7

3.3K 253 9
                                    



Ririn

Setelah semua kejadian bersama Mad, aku jadi sering berkomunikasi dengannya. Jujur sebenarnya aku takut. Takut terbawa perasaan dan berharap lebih lagi padanya. Takut kejadian 7 tahun lalu itu terulang lagi. Aku paling benci dengan kata berharap. Mengapa harus ada yang namanya berharap? Dari awal rasa ini muncul aku sudah tahu bahwa ini salah. Dari awal aku juga sudah mencoba menghilangkan perasaan ini, tapi yang namanya berharap ini berhasil menggagalkan semuanya. Harapan itu berhasil menguasai semuanya hingga ternyata harapan menusukku dari belakang. Harapan hanya membuat manis di awal. Dn pada akhirnya pahit. Sekali.

"Maaf yah ngaret." Ucap mereka bertiga bersamaan.

"Harusnya Ririn nih yang jadi calon pengantinnya, bukan lu Ren." Kata Caca tertawa.

"Iya nih yang mau nikah siapa yang on time siapa." Maudy menimpali.

"Sorry tadi tiba-tiba ada klien." Ujar Renata.

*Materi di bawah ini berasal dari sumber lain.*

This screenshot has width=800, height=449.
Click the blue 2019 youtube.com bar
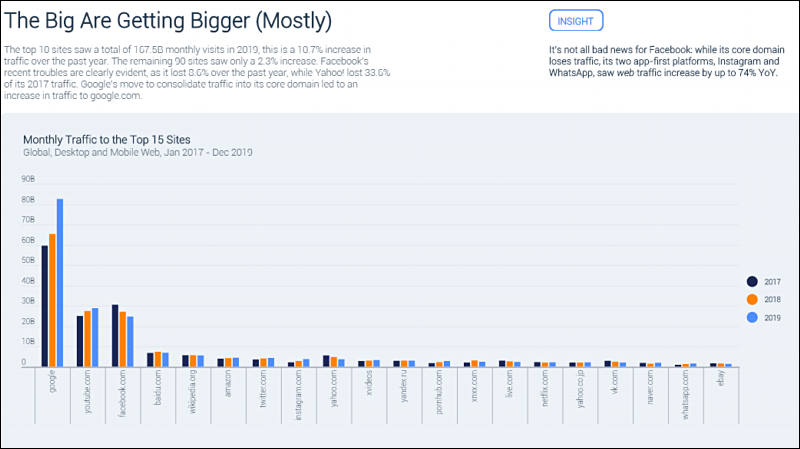[95, 337]
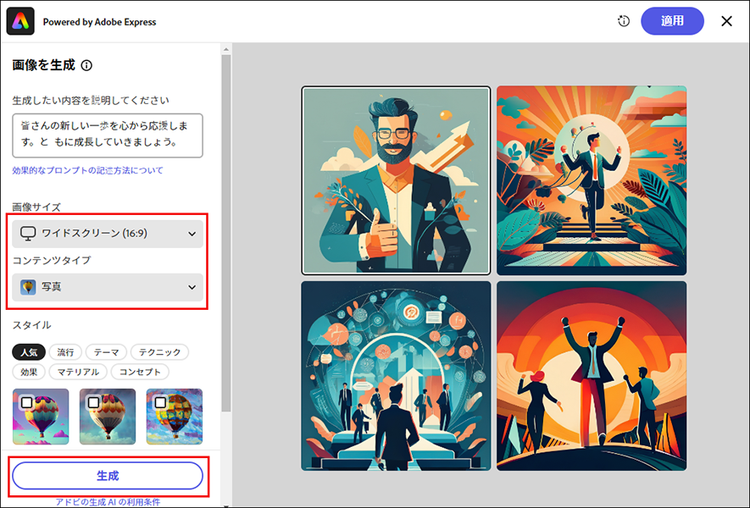Select the sunset silhouette arms-raised generated image
Viewport: 750px width, 508px height.
[x=591, y=375]
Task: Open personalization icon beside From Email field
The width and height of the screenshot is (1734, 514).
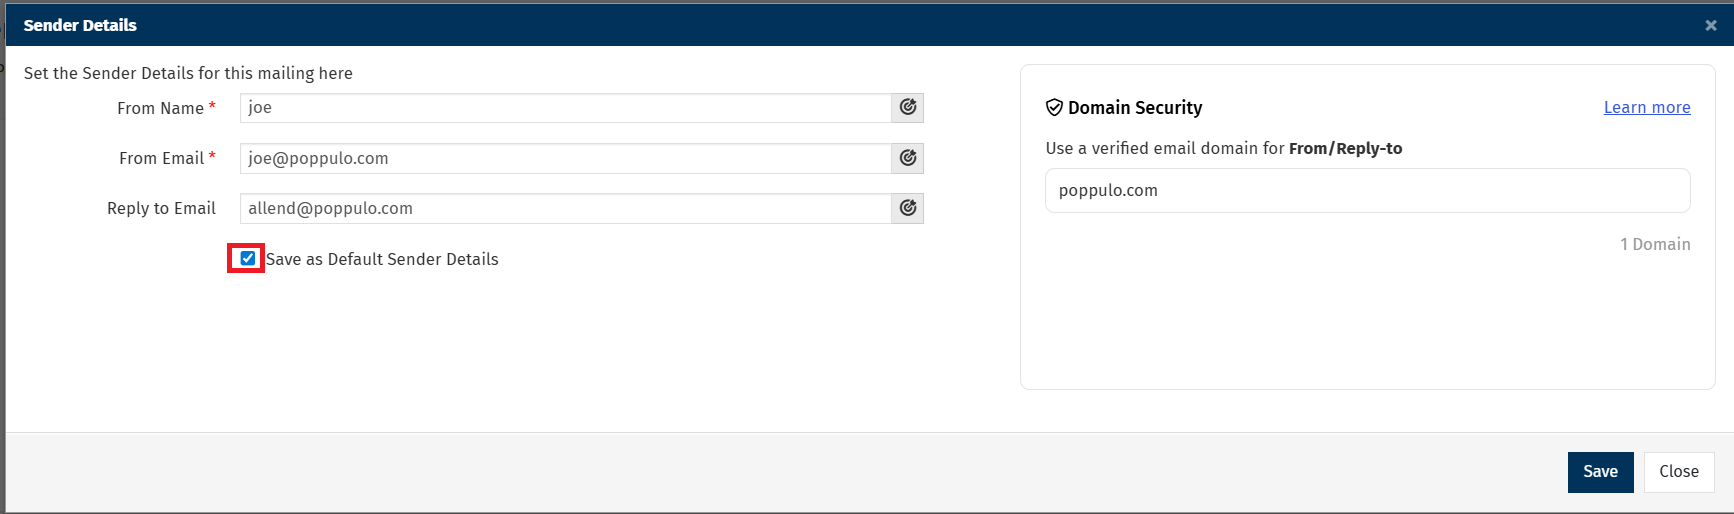Action: [907, 158]
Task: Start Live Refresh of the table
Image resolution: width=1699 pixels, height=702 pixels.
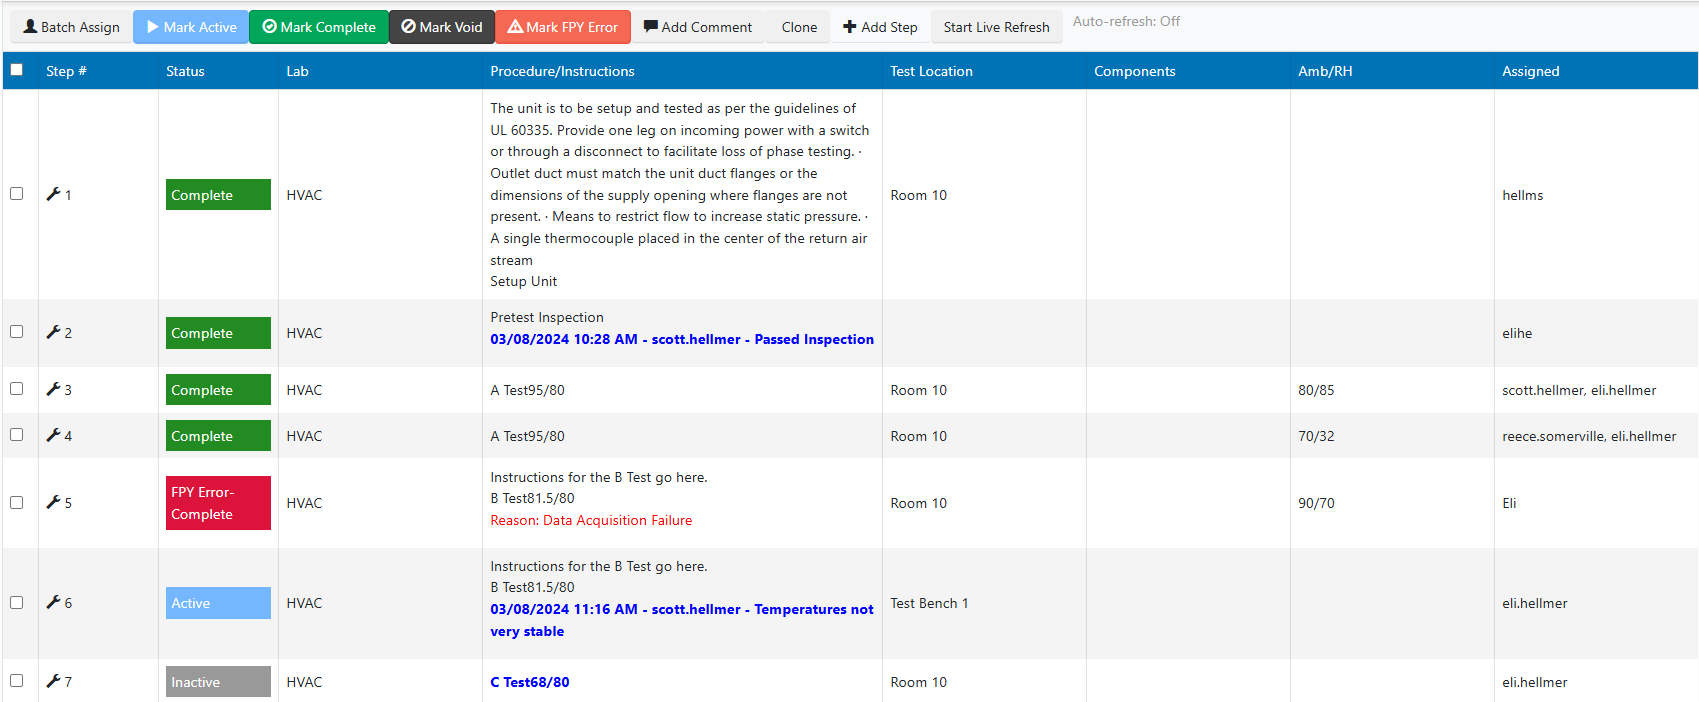Action: [x=996, y=27]
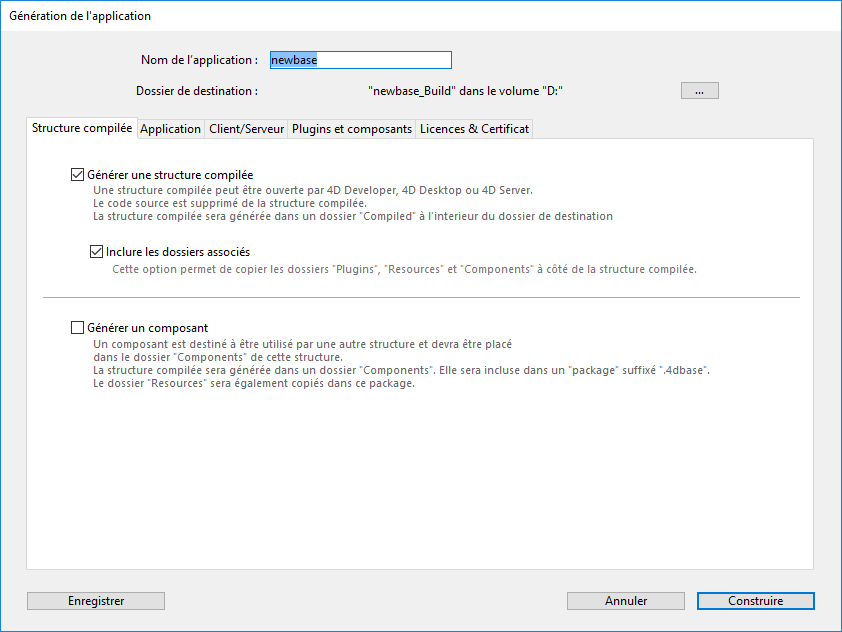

Aku cuma geleng-geleng kepala melihat tingkah mereka. Hari ini kita memang janjian, eh lebih tepatnya sih diajak Renata katanya ada yang ia ingin bicarakan soal pernikahannya yang kurang lebih sebulan lagi.  Bahagianya, satu persatu sahabatku ini sudah sold out.

"Buat kalian yang selalu ada buat gue. Paling tahu perjalanan cinta gue sama Arda. Terima kasih banyak untuk semua yang sudah kalian lakukan buat gue. Dan gue harap kalian mau jadi bridesmaid di pernikahan gue." Renata membuka percakapan dengan mata berkaca-kaca.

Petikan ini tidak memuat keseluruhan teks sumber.